Julie Bishop uses PNG trip to remind Pacific nations of Australia's aid contributions

Julie Bishop uses PNG trip to remind Pacific nations of Australia's aid contributions

Updated 22 March 2018, 16:55 AEDT

The Australian Government makes a push to re-establish itself as the dominant nation in the South Pacific, with fresh aid spending and official visits.

The Australian Government is making a push to re-establish itself as the dominant nation in the South Pacific, with fresh aid spending and official visits.

Foreign Minister Julie Bishop is using a trip to Papua New Guinea and Tonga to remind Pacific nations that Australia's neighbours are its biggest beneficiaries.

"We are the partner of choice, along with New Zealand, for the islands of the Pacific and that's demonstrated here in PNG where we work across a whole range of areas," she said on a trip to PNG's remote New Ireland province.

The move comes as Australia's regional role is challenged by the rise of China, and increasing investment from across Asia.

In PNG, the Pacific's largest economy, Australian investment has stagnated while China's is rapidly rising.

China has also been increasing aid while Australia cut its overall aid budget to record low levels, although it said the bulk of remaining funding is being focused on the Pacific.

The Governor of New Ireland, former prime minister Julius Chan, told Ms Bishop that the shine was coming off Australia and PNG's relationship.

"I actually told Australia that it is very, crucially important that we keep the lustre between our friendship, which was established during the war years and thereafter, but now we're losing that lustre," he said.

Papua New Guinea Foreign Minister Rimbink Pato disagrees.

"Australia has not lost its focus," he said.

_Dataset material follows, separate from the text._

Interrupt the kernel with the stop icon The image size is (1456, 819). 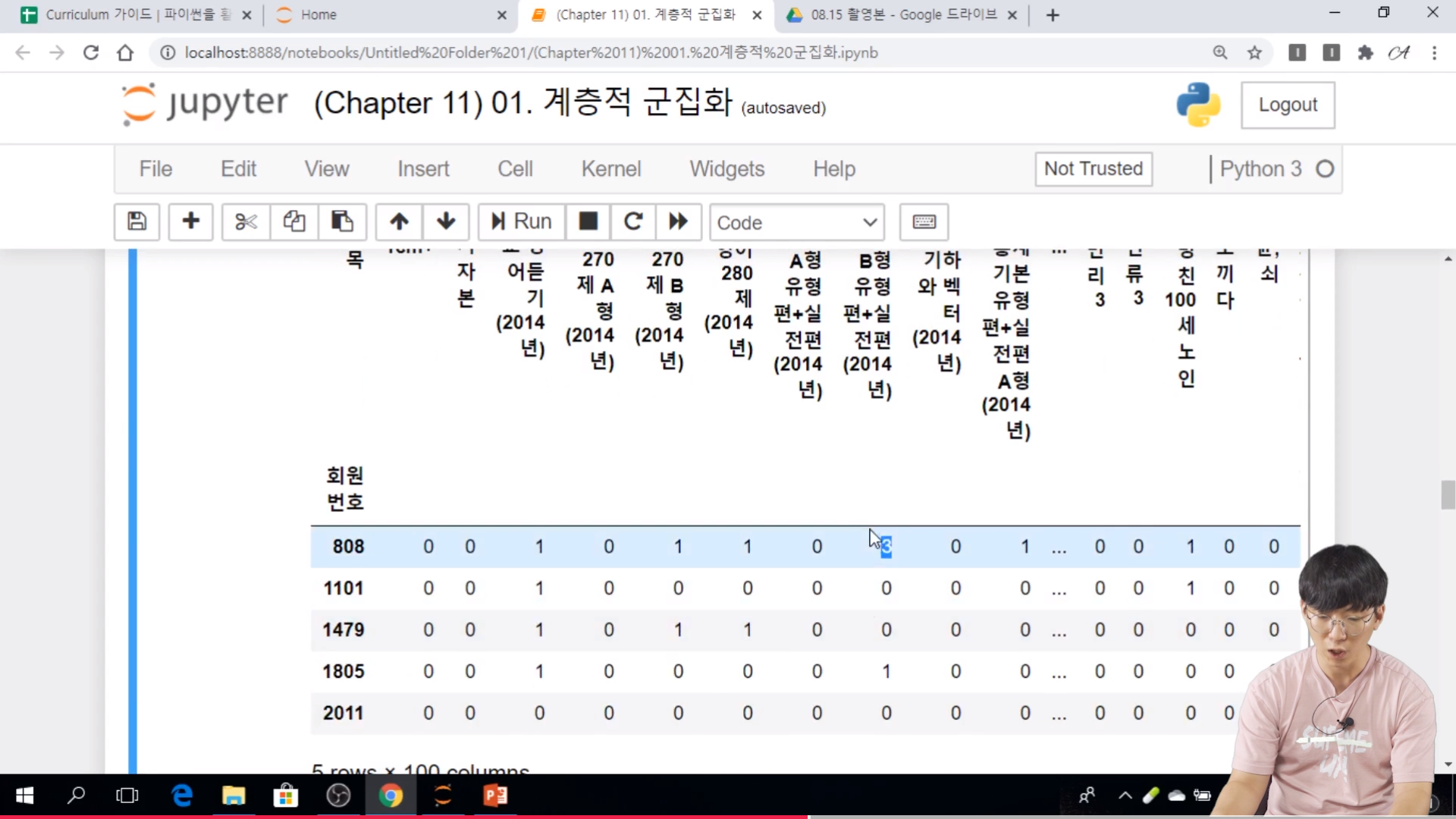(588, 221)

"It's true there may be some issues in terms of where the focus has been, but the world is globalising, there's a greater need for focus, greater need for partnership and we're working together as we always have."

Extra earthquake aid, building programs announced

Ms Bishop used her trip to announce an extra $3.4 million for earthquake relief efforts in the PNG highlands, and also launched an aid program in New Ireland to build wells and toilets for women and girls in isolated villages and improve the province's disaster readiness.

But that is the type of aid Australia has been moving away from as it focuses more on programs that promote economic growth.

In PNG, Australia has invested heavily in governance training, building a public service training complex and creating a Papua New Guinea Governance Facility.

"We want to ensure that we continue to see good governance, accountability and transparency in the relationship," Ms Bishop said.

Australia has preferred to focus on "governance" in preference to calling out the PNG Government on its more egregious failings, such as last year's national elections, marred by a deficient electoral roll, voting irregularities and at times blatant manipulation.

Ms Bishop said Australia did not ignore serious allegations and had regular discussions with the PNG Government.

"We raise our concerns and work through issues together," she said.